Why do we rake leaves?
There are a few reasons why people choose to rake their leaves. Sometimes, it’s purely a matter of aesthetics: too many leaves can make your lawn look messy and unkempt. From a more practical standpoint, leaves can also damage your lawn if they’re allowed to build up too much. Excessive leaf matter can promote turf damage from critters in the spring, smother growth, and cause snow mold diseases. However, there is still hope! Chances are, you don’t need to rake as often as you think- and there are a few ways to keep your lawn healthy that don’t involve bringing out the rake.

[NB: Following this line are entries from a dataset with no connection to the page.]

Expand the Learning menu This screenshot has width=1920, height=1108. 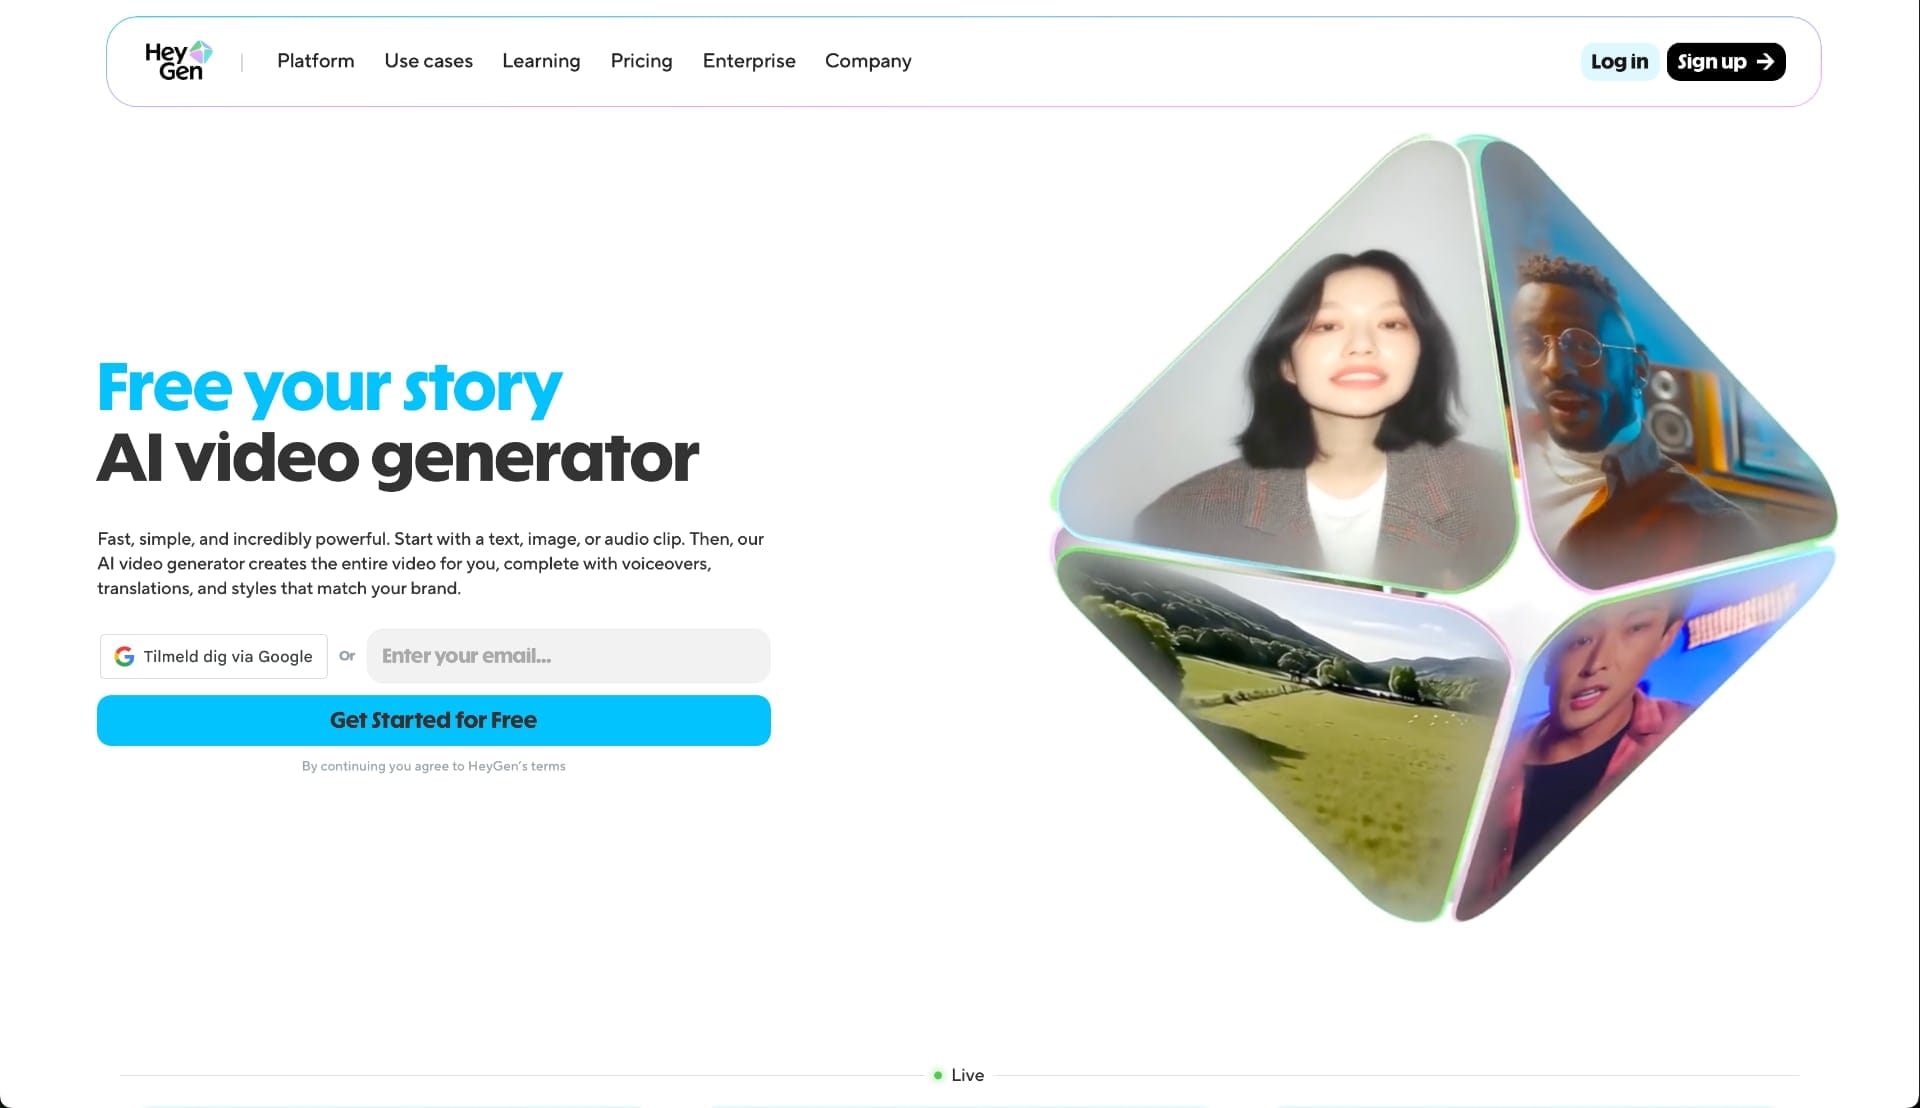[540, 61]
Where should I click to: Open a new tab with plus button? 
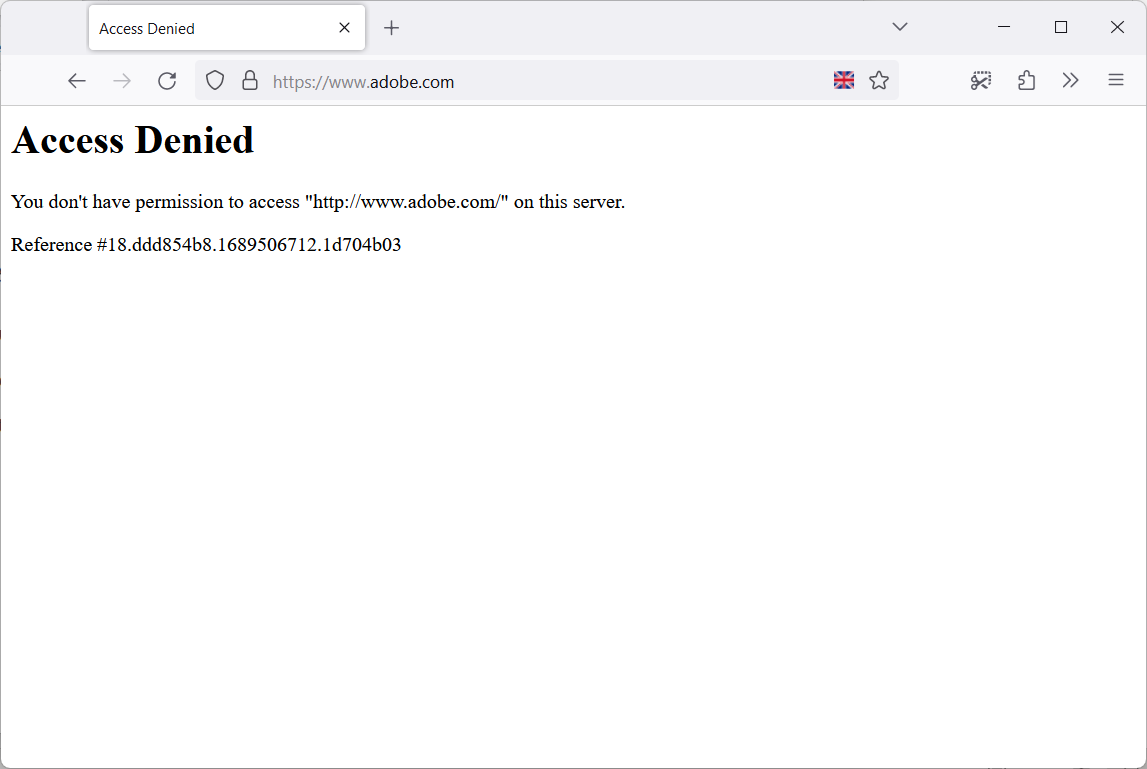[x=392, y=28]
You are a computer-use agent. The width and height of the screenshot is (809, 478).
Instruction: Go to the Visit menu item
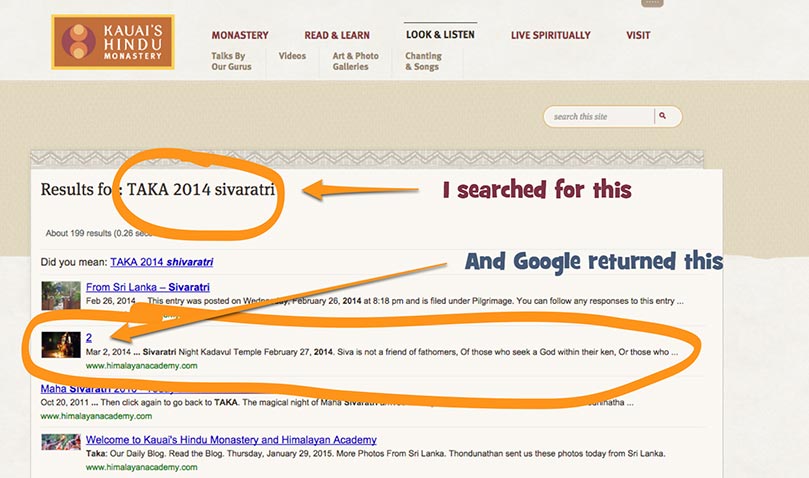point(638,36)
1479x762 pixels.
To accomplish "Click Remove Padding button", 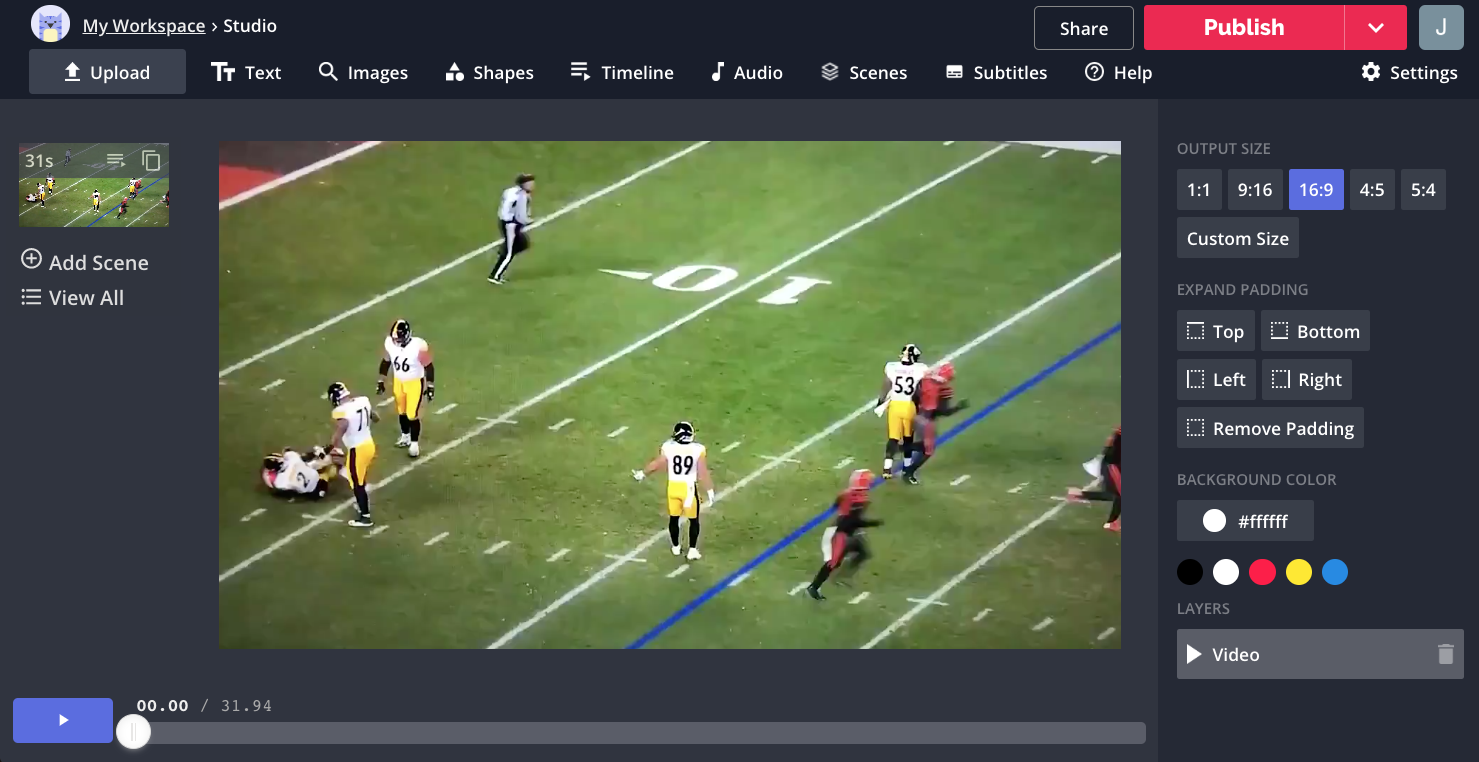I will pyautogui.click(x=1270, y=428).
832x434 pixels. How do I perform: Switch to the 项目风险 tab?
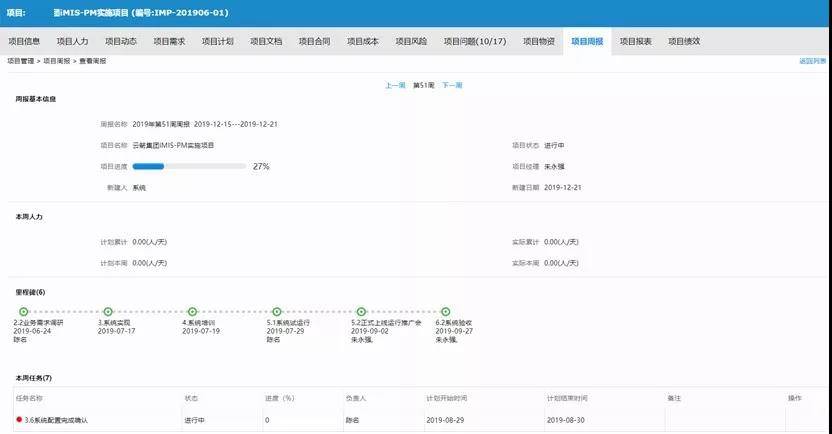point(411,42)
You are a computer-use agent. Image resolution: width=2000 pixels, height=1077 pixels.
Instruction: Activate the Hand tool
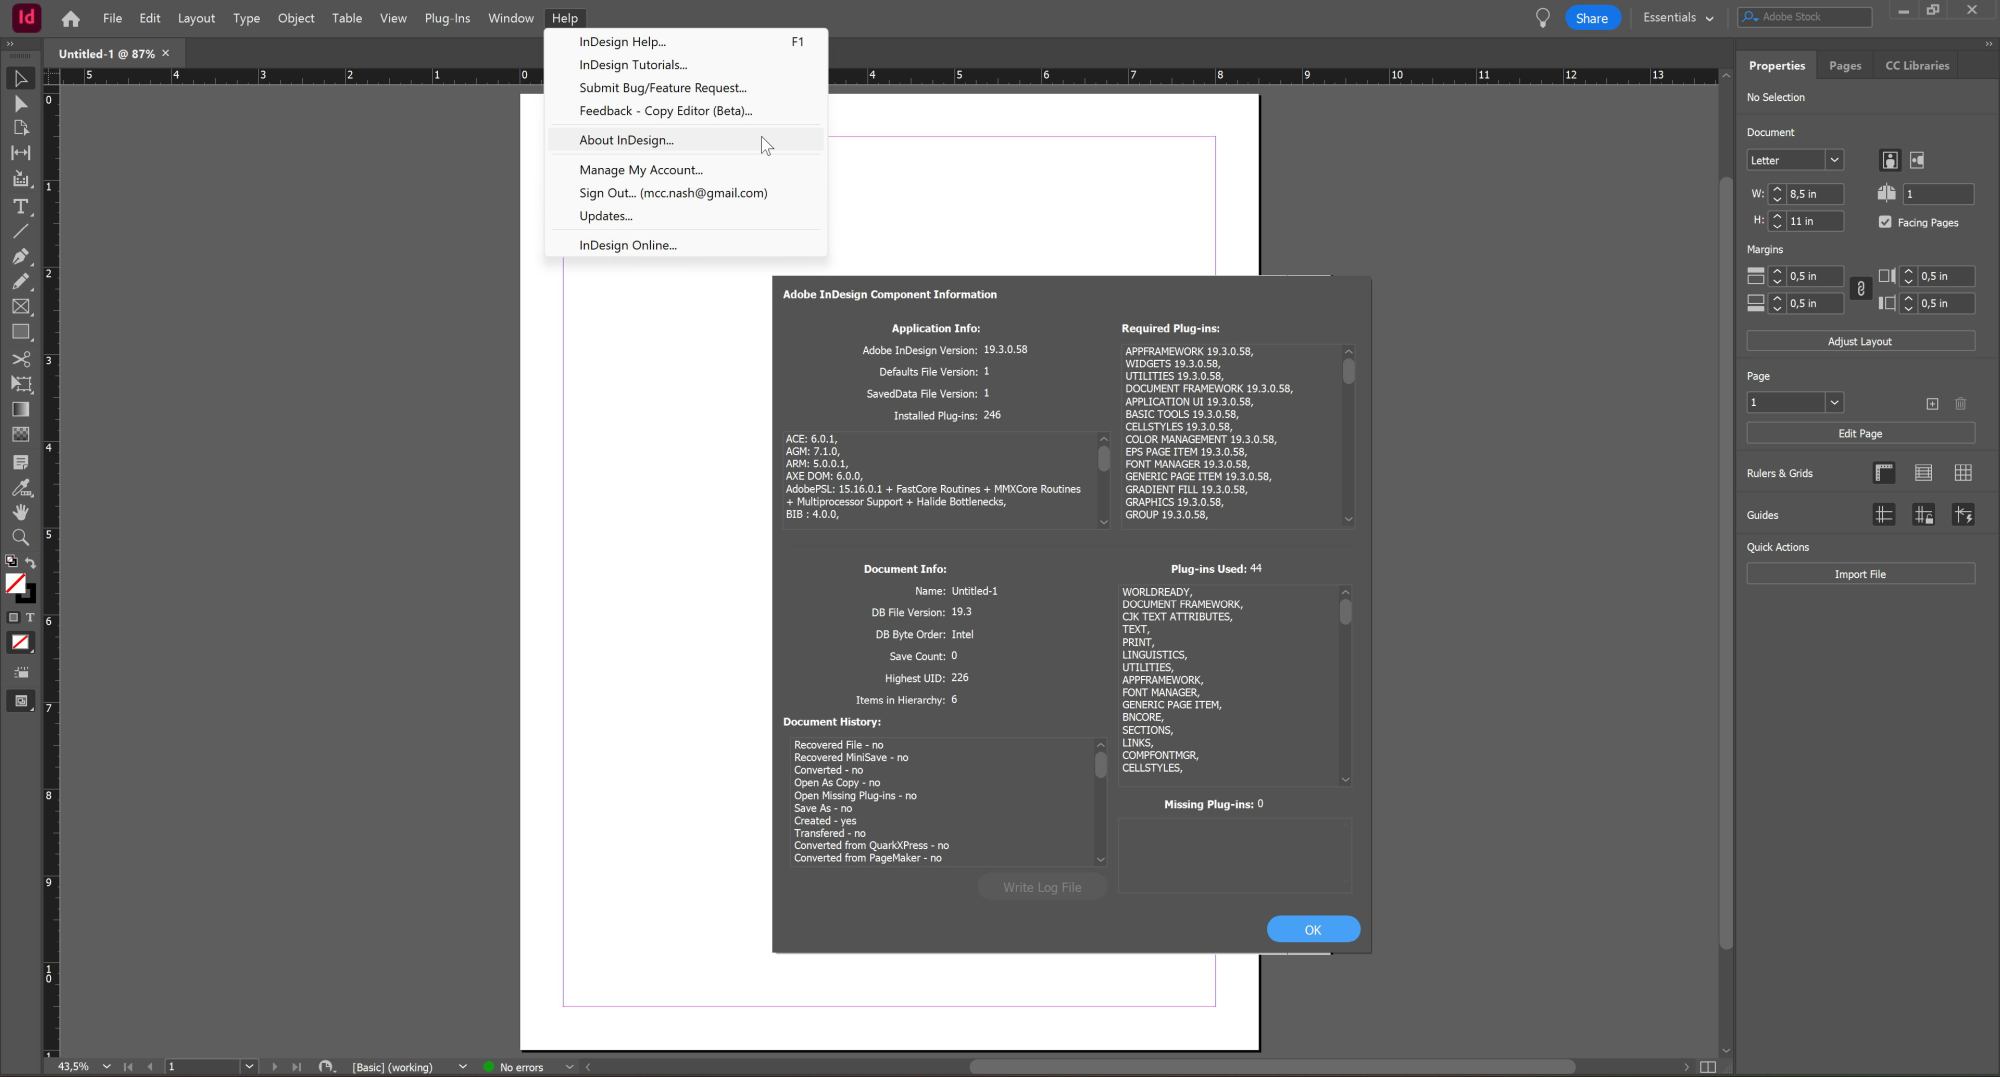coord(20,512)
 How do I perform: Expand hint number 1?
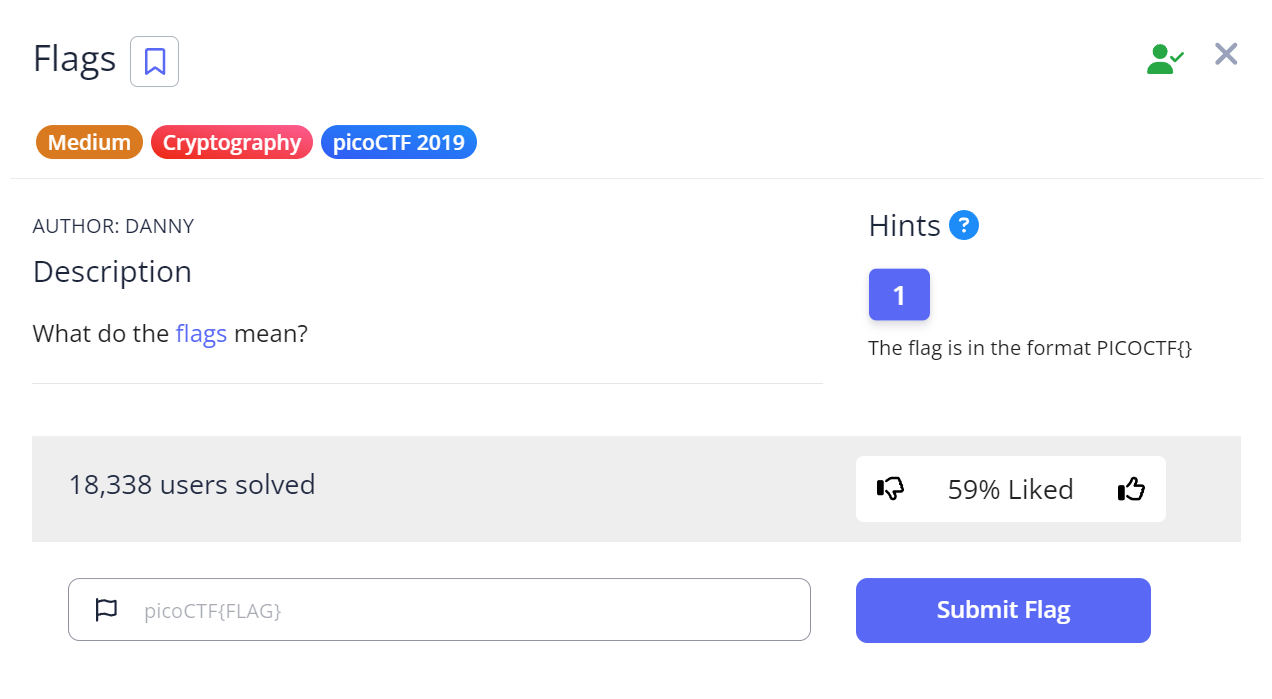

What are my other options?
On to the good news! If only 10-20% of your lawn is covered with leaves, there’s no reason to bother raking them up. This amount of coverage is very unlikely to cause problems. If your lawn has more leaf coverage than that, but just the thought of raking gives you a headache, consider mowing the lawn instead! By running the mower, you can kill two birds with one stone. Mulching the leaves on your lawn with a mower decreases the surface area of leaves, protecting your grass from being smothered. Plus, as a bonus, mulched leaves will turn into a natural fertilizer that is actually great for your lawn!
Unfortunately, if your lawn is close to 100% coverage, mulching your leaves is not a viable option. You can use a rake, blower, or the bagging attachment on your mower to collect the leaves. You can also mulch your leaves once there is a more reasonable amount left on your lawn.